What are communications satellites and how do they function?

This blog takes a close look at the emergence and uses of satellite communication

Sep 18, 2019    By Team YoungWonks *

How does satellite communication work? Given extensively satellites are used today for communication - among other - purposes, this is an increasingly relevant question. Which brings us to the topic of our latest blog. But before we look at how satellites help us communicate across huge distances, let us start at the beginning. 

 

What is a Satellite?

A satellite is basically any object that revolves (or in other words, orbits) around another object in space. Some satellites are natural, while others are artificial (man-made). The moon is an example of a natural satellite that orbits the earth. In the solar system, there are six planetary satellite systems containing 185 known natural satellites. 

Today, the term satellite typically refers to artificial objects flown in space. Much like their natural counterparts, these orbit a planet and the key difference is that they have been intentionally placed into orbit. 

Sputnik 1 is the world’s first artificial satellite. It was launched into space on 4 October 1957 by the Soviet Union. Since then, about 8,900 satellites from more than 40 countries have been launched. 

It is important to note here that satellites are used for several purposes. For instance, they can be used to make star maps and maps of planetary surfaces, and also take pictures of planets they are launched into. Common types include military and civilian earth observation satellites, communications satellites, navigation satellites, weather satellites, and space telescopes. Satellites are usually semi-independent computer-controlled systems. Satellite subsystems carry out many tasks, such as power generation, thermal control, telemetry, attitude. 

In fact, space stations and human spacecraft in orbit are also satellites. Satellite orbits differ greatly, depending on the purpose of the satellite, and are classified in a number of ways. Well-known (overlapping) classes include low earth orbit, polar orbit, and geostationary orbit.

How are these satellites launched into space? This is done with a launch vehicle, basically a rocket that places the satellite into orbit. More often than not, the rocket lifts off from a launch pad on land but there are some that have been launched at sea from a submarine or a mobile maritime platform, or aboard a plane. 

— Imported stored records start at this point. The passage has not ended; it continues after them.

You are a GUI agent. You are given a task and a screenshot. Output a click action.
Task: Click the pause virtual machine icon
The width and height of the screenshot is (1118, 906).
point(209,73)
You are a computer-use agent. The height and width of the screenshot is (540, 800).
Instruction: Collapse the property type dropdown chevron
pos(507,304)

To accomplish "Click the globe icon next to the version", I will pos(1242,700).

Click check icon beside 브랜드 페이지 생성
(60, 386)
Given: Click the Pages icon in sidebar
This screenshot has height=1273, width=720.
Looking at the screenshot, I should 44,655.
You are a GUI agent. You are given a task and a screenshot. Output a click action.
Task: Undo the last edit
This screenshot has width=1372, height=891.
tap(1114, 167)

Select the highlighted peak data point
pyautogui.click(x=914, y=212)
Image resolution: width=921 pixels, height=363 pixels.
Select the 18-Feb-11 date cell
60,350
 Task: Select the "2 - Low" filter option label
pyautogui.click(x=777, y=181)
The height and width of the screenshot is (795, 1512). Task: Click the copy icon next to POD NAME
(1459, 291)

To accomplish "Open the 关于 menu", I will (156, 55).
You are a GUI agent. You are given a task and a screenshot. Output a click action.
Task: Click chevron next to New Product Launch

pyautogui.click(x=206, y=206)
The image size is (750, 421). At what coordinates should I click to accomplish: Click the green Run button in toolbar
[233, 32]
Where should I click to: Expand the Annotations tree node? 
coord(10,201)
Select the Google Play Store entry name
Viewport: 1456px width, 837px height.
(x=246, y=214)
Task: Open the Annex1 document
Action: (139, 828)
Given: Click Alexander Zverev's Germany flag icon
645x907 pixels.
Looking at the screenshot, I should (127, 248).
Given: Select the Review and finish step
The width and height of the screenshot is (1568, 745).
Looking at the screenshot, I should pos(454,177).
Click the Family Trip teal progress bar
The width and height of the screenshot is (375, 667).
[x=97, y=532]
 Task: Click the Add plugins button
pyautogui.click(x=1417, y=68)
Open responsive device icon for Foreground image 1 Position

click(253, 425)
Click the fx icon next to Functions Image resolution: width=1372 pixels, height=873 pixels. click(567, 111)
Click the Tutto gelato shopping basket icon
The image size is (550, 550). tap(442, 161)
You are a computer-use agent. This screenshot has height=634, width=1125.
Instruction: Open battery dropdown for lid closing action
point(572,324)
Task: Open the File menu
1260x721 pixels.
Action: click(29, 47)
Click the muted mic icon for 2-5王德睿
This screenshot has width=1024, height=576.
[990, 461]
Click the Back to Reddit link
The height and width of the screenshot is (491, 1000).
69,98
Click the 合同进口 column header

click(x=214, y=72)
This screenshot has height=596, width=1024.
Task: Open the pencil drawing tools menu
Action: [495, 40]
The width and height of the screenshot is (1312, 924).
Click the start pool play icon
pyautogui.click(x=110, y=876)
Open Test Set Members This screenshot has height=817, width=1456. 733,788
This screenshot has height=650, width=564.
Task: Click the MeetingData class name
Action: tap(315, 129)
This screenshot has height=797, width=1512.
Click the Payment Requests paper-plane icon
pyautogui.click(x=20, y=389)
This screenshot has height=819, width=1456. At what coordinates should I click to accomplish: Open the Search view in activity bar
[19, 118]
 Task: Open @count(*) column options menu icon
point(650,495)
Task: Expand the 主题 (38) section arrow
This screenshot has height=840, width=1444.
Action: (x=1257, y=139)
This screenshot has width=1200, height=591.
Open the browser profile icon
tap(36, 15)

In this blog, we shall take a close look at communications satellites. They are called so because they are used for communication purposes. 

 

What is a Communications Satellite?

A communications satellite is an artificial satellite that relays and amplifies radio telecommunications signals through a transponder. It basically creates a communication channel between a source transmitter and a receiver at different locations on earth. Communications satellites are used for television, telephone, radio, internet, and military applications. There are currently 2,134 communications satellites in the earth’s orbit and these comprise both private and government organizations. Several are in geostationary orbit 22,236 miles (35,785 km) above the equator, so that the satellite appears stationary at the same point in the sky. The orbital period of these satellites is the same as the rotation rate of the Earth, which in turn allows the satellite dish antennas of ground stations to be aimed permanently at that spot; they do not have to move along and track it. Since the high frequency radio waves used for telecommunications links travel by line of sight, they get obstructed by the curve of the earth. What these communications satellites do is they relay the signal around the curve of the earth thus making possible communication between widely removed geographical points. Communications satellites use a wide range of radio and microwave frequencies. To avoid signal interference, international organizations have regulations stating which frequency ranges (or bands) certain organizations are permitted to use. This allocation of bands reduces the chances of signal interference. 

 

Satellite Orbits

Satellites can be classified as per their orbits. As mentioned earlier, many are geostationary satellites, as they have a Geostationary Orbit (GEO), which is 22,236 miles (35,785 km) from the earth’s surface. Here the satellite appears to be in the same position in the sky when viewed by ground observers. So here ground antennas do not have to track the satellite across the sky. 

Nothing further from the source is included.